Environments and Wrappers
This guide covers creating custom environments, composing wrappers, rendering, and running vectorized environments.
The Env.t Type
An environment ('obs, 'act, 'render) Env.t is parameterized by its
observation type, action type, and render type. The type system ensures that
policies, wrappers, and collection utilities all agree on these types.
The lifecycle is strict:
- Call
Env.resetto get the initial observation - Call
Env.stepwith an action to advance one timestep - When
terminatedortruncatedis true, callEnv.resetagain - Call
Env.closewhen done (optional, releases resources)
Calling step before reset, or after a terminal step without resetting,
raises Invalid_argument.
Creating Custom Environments
Use Env.create to build an environment from reset and step functions.
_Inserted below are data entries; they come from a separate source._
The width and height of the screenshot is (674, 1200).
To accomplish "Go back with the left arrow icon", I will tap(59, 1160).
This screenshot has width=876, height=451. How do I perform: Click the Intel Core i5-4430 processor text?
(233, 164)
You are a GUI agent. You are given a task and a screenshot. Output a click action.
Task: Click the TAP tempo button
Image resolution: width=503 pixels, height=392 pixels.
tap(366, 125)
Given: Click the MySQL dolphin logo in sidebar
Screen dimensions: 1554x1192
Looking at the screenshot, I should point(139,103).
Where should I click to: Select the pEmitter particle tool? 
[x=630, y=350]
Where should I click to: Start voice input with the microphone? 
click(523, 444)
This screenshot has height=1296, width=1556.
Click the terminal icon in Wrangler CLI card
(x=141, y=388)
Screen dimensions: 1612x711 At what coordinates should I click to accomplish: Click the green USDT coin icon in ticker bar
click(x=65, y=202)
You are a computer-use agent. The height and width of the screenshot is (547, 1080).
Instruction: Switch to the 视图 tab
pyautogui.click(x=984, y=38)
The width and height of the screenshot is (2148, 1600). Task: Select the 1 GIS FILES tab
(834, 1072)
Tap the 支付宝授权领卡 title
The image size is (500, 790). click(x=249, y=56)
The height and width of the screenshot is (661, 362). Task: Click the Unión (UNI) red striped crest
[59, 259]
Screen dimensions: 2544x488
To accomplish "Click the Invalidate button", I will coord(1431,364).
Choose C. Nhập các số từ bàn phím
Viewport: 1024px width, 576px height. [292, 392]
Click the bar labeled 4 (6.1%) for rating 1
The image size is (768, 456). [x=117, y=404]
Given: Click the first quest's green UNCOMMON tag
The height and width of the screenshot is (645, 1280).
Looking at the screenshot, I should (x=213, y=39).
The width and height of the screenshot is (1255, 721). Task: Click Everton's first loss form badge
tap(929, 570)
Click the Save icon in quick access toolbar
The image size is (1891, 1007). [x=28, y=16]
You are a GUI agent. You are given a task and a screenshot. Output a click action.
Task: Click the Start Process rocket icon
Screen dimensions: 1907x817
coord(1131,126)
Both receive the environment handle as their first argument, which provides
access to spaces and lifecycle state. Random keys are drawn from the implicit
RNG scope (see below).
open Fehu
(* A simple counting environment: agent must choose action 1 *)
let make_counter () =
let count = ref 0 in
Env.create
~id:"Counter-v0"
~observation_space:(Space.Discrete.create 100)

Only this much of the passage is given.